With the market as it is, many of you might decided to include shorting in your investment strategy. It’s quite possible that one of the companies that you shorted was one that pays a cash dividend. Since you are likely borrowing the shares that you initially sold to create your short position, you are required to reimburse the lender of the stock for the dividends that he missed. Your broker probably notified you of that fact, and reduced your cash position in your account by the amount of the dividend.
Just follow the step-by-step wizard to generate your Dividend Paid on Short Sales record
With such a function, Trademax make it easy to better adjust the cost basis of the stock by that amount.
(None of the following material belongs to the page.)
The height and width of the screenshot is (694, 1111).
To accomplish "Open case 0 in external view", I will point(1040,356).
- Select the record to which you want to make your Div Paid on ShortSales.l
- Right-click on the selected record and select the Event Append in the context menu, then choose Div paid on ShortSales in the dropdown list:
- A dialog box will pop up:
- After checking the information, click on the OK button to continue the process. You will see the following grid:
- You can cancel this action with the Undo Button in the trade tab.
|1. Enter Transaction||
There are two options in the dropdown list: Return of Capital and Div Paid on ShortSales. The default type depends on your choice in the previous step.
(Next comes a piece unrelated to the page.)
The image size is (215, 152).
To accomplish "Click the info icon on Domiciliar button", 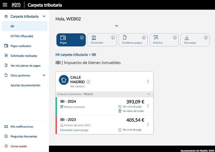I will [x=113, y=37].
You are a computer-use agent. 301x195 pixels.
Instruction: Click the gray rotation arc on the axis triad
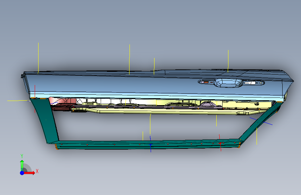pos(27,167)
|2.Transaction Date||The payment date is when the company expects the dividend payment process to be completed. You can manually enter the date or choose from the dropdown calendar to set the Transaction Date.|
|3. Event Date||The recorded date when the company initiates the dividend payments to its shareholders of record. You can manually enter the date or choose from the dropdown calendar to set the Event Date.|
|4.Account||The account name to which the specific security belongs. Choose the specific account name from the accounts list.|
|5.Security Name||The name of the specific security|
|6.Amount||Manually enter the quantity of the capital|
The description of the security is displayed automatically
As you can see from the above picture, the new record is generated automatically.
Supplemental Instructions : Let’s say you short 1000 shares of ABC Company on March. 1 at $10 a share. On Mar. 16th, your broker notifies you that your account will be reduced by $50 for the dividend paid by ABC Company to its shareholders. On April 10, you close your short position by buying 1000 shares of ABC at $8 a share. Since the short position was not open for at least 46 days, you cannot use the $50 in-lieu-of-dividend payment as a current expense. Rather, this $50 is added to the price of the stock that you purchased to close the position. In the example above, your net gain on your short position would be $150 ($1,0000-($8000+$50)=$150).
Let’s use the same example, but change the dates. Let’s say that you don’t close the short position until May 15. In this case, the in-lieu payment of $50 would be treated as investment interest, which is deductible on Schedule A (assuming that you itemize your deductions), and your gain on the closing of the short position would be $200.